Bring mir was Schönes mit!

»Bringst du mir was Schönes mit?« fragen nicht nur Kinder. Es ist der Wunsch nach Überraschung. Zwar wünscht man sich Einfühlung in die eigenen Bedürfnisse und Wünsche, aber es soll doch auch eine Überraschung werden, die Perspektive und die Besonderheit des Anderen sollen ebenso ins Spiel kommen. Vielleicht gerate ich so an etwas Neues, an das ich selber gar nicht gedacht hatte. Bekommen, was ich will – das klingt zwar sehr nach Selbstbestimmung und Autonomie, kann mich aber auch ärmer machen und das Leben uninteressanter.

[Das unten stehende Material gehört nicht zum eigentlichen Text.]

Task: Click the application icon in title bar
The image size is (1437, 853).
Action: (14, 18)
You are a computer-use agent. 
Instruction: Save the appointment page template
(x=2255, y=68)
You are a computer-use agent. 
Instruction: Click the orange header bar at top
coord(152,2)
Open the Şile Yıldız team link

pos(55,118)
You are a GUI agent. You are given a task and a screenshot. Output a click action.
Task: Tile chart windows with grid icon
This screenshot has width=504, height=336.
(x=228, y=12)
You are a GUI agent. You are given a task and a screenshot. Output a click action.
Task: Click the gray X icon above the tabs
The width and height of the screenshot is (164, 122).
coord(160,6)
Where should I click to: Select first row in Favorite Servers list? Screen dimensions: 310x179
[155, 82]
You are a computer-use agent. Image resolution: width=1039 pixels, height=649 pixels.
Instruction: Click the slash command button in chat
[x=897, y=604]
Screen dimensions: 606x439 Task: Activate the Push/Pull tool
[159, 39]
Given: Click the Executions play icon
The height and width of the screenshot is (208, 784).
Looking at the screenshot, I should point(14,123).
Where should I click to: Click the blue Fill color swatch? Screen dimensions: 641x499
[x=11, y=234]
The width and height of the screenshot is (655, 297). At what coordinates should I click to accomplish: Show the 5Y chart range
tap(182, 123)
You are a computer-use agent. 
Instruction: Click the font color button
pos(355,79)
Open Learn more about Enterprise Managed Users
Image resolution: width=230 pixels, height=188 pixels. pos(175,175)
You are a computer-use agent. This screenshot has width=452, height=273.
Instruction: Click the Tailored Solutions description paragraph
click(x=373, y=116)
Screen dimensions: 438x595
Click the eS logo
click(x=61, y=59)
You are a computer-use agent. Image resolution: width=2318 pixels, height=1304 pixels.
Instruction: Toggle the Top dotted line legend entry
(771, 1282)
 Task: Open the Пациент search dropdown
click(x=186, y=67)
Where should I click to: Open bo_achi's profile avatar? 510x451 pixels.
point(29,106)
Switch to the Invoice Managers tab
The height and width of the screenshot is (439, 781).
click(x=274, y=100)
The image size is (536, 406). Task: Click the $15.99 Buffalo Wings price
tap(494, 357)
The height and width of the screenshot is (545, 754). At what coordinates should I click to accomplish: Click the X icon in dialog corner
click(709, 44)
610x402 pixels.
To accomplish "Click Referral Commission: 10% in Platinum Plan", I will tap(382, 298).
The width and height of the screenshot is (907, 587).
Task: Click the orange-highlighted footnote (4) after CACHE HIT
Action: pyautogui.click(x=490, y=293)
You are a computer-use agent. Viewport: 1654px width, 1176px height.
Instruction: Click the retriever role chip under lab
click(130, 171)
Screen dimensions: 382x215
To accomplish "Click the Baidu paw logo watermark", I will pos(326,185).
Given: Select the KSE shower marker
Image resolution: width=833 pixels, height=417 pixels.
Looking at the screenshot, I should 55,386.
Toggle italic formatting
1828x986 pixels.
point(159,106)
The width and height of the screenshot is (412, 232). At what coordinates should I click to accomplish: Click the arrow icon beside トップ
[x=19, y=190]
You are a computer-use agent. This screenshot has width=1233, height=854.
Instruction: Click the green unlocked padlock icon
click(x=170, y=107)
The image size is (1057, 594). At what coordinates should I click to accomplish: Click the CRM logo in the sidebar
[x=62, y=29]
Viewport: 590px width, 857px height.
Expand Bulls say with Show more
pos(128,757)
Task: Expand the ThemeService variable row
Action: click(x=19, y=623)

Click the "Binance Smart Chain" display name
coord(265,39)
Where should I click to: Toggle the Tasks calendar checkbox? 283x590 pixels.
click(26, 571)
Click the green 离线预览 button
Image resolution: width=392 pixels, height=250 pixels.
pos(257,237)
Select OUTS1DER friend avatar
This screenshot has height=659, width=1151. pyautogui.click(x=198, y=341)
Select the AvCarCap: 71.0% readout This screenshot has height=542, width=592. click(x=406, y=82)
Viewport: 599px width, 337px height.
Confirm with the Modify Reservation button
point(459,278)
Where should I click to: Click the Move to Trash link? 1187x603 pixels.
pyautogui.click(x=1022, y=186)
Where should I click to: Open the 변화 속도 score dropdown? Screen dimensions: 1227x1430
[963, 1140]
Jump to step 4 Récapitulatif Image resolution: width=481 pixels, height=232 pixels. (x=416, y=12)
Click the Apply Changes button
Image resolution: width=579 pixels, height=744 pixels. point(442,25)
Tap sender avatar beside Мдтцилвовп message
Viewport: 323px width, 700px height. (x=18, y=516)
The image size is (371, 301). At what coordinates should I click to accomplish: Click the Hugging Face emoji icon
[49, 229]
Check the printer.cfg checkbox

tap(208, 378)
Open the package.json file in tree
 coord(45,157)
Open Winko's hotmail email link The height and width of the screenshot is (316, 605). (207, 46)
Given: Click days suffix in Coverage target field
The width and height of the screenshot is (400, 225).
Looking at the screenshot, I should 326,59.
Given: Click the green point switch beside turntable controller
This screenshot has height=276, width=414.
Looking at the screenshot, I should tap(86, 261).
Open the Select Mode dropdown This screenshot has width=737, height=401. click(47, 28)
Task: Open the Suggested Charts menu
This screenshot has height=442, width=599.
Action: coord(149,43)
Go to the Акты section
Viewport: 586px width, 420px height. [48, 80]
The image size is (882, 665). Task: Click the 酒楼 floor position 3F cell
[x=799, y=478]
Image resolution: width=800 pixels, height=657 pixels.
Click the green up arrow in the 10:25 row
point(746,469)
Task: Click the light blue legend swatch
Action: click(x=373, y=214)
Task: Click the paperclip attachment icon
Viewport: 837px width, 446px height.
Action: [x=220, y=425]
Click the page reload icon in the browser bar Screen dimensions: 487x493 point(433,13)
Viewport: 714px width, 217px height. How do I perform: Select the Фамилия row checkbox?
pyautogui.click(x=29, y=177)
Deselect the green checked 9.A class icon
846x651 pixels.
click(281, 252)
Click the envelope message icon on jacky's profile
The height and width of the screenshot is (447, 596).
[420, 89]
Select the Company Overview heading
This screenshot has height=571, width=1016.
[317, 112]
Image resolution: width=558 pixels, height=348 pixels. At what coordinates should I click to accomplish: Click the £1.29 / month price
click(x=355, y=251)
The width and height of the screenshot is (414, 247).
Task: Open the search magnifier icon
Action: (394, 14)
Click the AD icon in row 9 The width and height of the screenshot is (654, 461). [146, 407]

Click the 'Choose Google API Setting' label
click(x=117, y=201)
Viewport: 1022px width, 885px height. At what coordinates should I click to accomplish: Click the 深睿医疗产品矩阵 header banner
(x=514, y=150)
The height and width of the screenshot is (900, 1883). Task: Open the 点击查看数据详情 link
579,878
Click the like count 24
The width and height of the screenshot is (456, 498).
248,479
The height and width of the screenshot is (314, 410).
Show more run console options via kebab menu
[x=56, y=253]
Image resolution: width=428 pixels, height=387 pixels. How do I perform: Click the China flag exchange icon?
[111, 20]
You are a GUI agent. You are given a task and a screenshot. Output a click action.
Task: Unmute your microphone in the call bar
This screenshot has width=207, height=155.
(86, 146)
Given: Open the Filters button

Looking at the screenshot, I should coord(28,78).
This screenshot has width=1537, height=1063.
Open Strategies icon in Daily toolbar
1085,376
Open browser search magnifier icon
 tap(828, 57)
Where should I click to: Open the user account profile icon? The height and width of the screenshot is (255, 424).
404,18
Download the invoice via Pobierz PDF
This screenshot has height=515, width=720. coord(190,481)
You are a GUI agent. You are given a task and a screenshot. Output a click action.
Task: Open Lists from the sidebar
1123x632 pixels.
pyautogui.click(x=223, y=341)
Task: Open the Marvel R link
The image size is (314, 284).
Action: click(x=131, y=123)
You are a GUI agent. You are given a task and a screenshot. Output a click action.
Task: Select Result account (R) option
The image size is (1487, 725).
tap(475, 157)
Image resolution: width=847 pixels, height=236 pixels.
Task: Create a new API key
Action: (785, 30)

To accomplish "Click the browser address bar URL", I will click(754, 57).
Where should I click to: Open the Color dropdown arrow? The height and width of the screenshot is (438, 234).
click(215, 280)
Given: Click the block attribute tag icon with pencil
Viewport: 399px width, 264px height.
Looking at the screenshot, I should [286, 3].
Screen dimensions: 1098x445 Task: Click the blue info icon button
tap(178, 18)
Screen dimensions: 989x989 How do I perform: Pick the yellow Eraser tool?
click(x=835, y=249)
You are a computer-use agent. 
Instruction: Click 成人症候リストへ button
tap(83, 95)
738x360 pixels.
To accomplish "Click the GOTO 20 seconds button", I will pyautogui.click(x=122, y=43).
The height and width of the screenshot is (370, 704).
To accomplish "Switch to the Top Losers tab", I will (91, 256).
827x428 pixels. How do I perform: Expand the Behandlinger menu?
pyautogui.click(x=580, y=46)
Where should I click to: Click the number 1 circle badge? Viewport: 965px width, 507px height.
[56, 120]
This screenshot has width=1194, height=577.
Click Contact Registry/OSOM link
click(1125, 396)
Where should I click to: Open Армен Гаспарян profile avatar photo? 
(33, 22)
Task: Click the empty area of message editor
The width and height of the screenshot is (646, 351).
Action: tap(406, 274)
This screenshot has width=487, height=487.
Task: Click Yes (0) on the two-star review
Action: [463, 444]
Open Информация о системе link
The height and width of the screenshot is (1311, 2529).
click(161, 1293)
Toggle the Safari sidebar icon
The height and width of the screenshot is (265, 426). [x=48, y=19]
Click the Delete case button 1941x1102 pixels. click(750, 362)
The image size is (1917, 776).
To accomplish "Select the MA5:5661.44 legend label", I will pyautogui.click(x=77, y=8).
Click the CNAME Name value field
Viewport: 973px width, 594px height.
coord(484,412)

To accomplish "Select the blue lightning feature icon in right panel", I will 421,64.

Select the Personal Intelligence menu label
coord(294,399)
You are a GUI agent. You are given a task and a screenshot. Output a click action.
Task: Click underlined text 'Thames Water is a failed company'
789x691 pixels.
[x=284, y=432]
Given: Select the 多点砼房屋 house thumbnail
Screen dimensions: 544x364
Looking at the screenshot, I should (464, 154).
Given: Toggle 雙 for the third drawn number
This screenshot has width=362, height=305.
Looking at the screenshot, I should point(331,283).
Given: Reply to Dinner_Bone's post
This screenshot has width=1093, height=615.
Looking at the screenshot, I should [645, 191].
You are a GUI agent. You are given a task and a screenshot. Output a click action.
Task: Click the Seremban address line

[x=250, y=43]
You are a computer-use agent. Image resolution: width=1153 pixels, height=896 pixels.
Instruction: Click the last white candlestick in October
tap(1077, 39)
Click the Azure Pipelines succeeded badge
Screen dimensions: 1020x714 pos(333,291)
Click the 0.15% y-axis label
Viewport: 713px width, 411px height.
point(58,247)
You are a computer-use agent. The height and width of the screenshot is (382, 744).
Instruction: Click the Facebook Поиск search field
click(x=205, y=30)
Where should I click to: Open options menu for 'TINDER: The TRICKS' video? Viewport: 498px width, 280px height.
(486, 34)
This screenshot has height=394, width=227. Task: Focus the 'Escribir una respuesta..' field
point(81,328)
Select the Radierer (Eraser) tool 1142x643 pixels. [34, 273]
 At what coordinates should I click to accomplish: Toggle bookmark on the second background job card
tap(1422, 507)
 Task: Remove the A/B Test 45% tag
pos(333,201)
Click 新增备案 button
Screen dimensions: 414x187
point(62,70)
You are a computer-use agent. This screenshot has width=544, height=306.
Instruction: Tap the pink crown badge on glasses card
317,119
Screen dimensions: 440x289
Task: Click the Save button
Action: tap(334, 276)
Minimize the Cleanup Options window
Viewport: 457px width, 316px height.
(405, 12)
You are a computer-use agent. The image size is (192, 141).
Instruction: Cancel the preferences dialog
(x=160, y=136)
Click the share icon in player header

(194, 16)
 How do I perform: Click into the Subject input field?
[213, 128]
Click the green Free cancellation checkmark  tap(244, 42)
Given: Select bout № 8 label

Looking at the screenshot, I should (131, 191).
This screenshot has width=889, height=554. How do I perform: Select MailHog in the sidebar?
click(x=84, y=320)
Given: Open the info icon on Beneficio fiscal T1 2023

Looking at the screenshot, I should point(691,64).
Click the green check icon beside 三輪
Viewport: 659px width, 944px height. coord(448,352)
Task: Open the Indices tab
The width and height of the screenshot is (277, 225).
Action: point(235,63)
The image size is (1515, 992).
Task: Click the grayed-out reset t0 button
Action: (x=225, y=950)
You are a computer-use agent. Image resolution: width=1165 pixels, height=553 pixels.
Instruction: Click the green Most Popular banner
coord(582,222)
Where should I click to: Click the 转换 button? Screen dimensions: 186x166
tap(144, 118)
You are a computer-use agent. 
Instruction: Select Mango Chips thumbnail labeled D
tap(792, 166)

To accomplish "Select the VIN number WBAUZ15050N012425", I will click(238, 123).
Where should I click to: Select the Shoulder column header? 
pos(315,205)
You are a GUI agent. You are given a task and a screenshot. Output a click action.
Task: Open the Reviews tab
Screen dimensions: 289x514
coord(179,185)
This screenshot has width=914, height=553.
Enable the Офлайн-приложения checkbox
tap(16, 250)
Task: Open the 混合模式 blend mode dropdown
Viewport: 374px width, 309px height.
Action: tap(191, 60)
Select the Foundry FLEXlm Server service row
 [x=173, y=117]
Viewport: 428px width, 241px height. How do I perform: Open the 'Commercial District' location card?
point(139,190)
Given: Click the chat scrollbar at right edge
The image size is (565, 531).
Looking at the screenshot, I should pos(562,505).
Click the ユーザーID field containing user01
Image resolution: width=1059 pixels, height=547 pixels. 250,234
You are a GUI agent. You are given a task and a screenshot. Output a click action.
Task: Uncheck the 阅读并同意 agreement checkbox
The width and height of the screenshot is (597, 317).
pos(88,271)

Unsere Kolumne: Blick vom Maulwurfshügel – Illustration: Eva Sempere

»Linear ist out!« las ich neulich. Sich die Fernsehinhalte vom Tagesprogramm vorgeben zu lassen, wird langsam altmodisch ist damit gemeint. Heute sucht man sich das Programm lieber wie aus einer Speisekarte aus, über YouTube oder andere Streaming-Dienste. Das klingt nach Selbstorganisation, Selbstbestimmung und individueller Geschmacksentwicklung. Ich merke allerdings, dass ich dabei etwas vermisse: Die Angebote der Fernsehprogramme kommen für mich aus der Tiefe der Gesellschaft, werden von unzähligen Redakteur*innen und Autor*innen kreiert, geplant, abgestimmt, organisiert, diskutiert und schließlich kommuniziert und gesendet. Mit dem Endergebnis, dass viele Menschen zu einer bestimmten Zeit etwas mit anderen zusammen sehen und hören. Auch wenn diese Menschen nicht real nebeneinander sitzen, ist das ein schöner Gedanke. Und sie haben ein gemeinsames Gesprächsthema, am nächsten Tag am Arbeitsplatz, oder in letzter Zeit sogar zeitgleich über Social Media, wo etwa ausführlich jeder »Tatort« kommentiert wird.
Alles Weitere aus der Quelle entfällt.